4.01.2007

En Route to Asia

So, I realized in uploading some of my photos to My Flickr that it may be a bit redundant when I upload them here, so what I’m going to do is link to the photos, and then elaborate on some of the stuff that I said more briefly (or not at all) on Flickr. Sound good? Okay. (Also, please let this be your warning that there are tangents aplenty related to these photos, so you’ll get all the scoop on those HERE, not on Flickr.)
We’ll start with THIS ONE and THAT ONE. The one of the cards is a game of rummy about to begin. On the plane on the way out there, since it was supposed to be night time (in the time zone we were coming FROM, as I recall, but not in the air at the moment) they closed all the shades and cut the lights, making it all dark and sleepy. It was also ‘movie time’ as one of the flight attendants said, and was it ever… boring. So we played cards for a long time. Rummy, it was, and it was pretty even I think. We had a running game going, and had all intentions of keeping up with it at later times on other planes and in other terminals, but somewhere along the way the tally was lost, so we kept a mental note.
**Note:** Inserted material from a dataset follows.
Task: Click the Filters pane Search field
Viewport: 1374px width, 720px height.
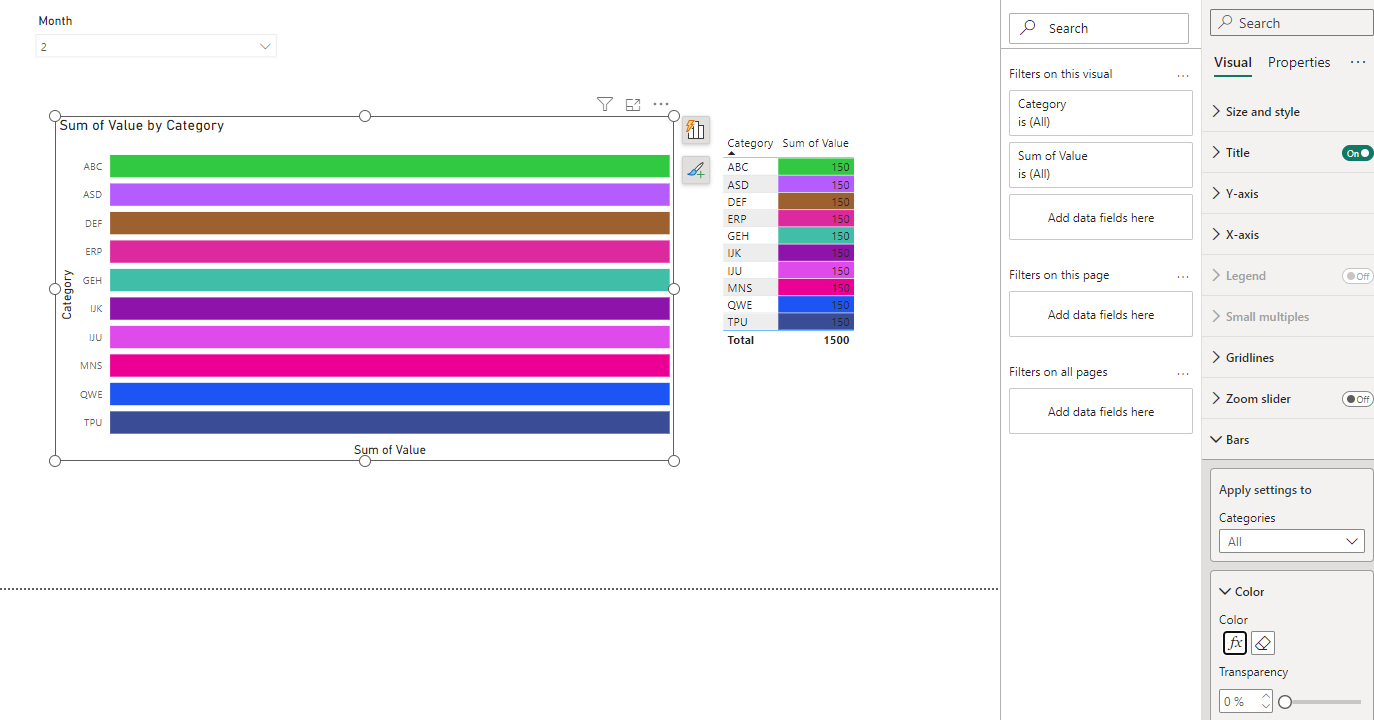Action: pyautogui.click(x=1099, y=28)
As I said on Flickr, that was before LF caught the death and was completely and entirely miserable. He looked to me to be sleeping, but later said he didn’t for even a second, which made me feel even horrible-r for him… Anyway, the flight out there was miserably long (I speak of it only mildly since I wasn’t dying), but I DID spill water all over myself and was thankful for a change of clothes. It seemed so much longer going out than coming back, but I didn’t know that on the way there, so it was surprisingly less dreadful on the return, which was nice, because I was in no mood for anything else to be unhappy.
The second photo is one of a foreign exchange student sitting at the window a seat over from me. The girl between us was the one I got to talking to that explained that she and 21 others were foreign exchange students coming back from some college in Illinois. It was super cool because she wrote down her name in Japanese, and we talked about where she lived and what it was like to be in Japan, what they did for fun, where they went on vacation, etc. They (all of them) were so timid and peaceful, and it was really enjoyable to talk with them about things. I felt like the world’s biggest goofball for not speaking any Japanese, because they struggled with English, but did the best they could and we communicated fine. At one point, when I said we were visiting China as well, she asked me if we were going to see “in China, they… they have a big… a big… um, a long castle….” And I guessed the Great Wall. She was so thrilled to get that across, and it made me laugh, not at her, but because it was awesome. More to come later.

1 comment:

Affable Olive said...

Hmmm... yeah, every detail and a step by step picture journal of it all. Good thing I've known you for 18 years and have come to enjoy the way you tell stories.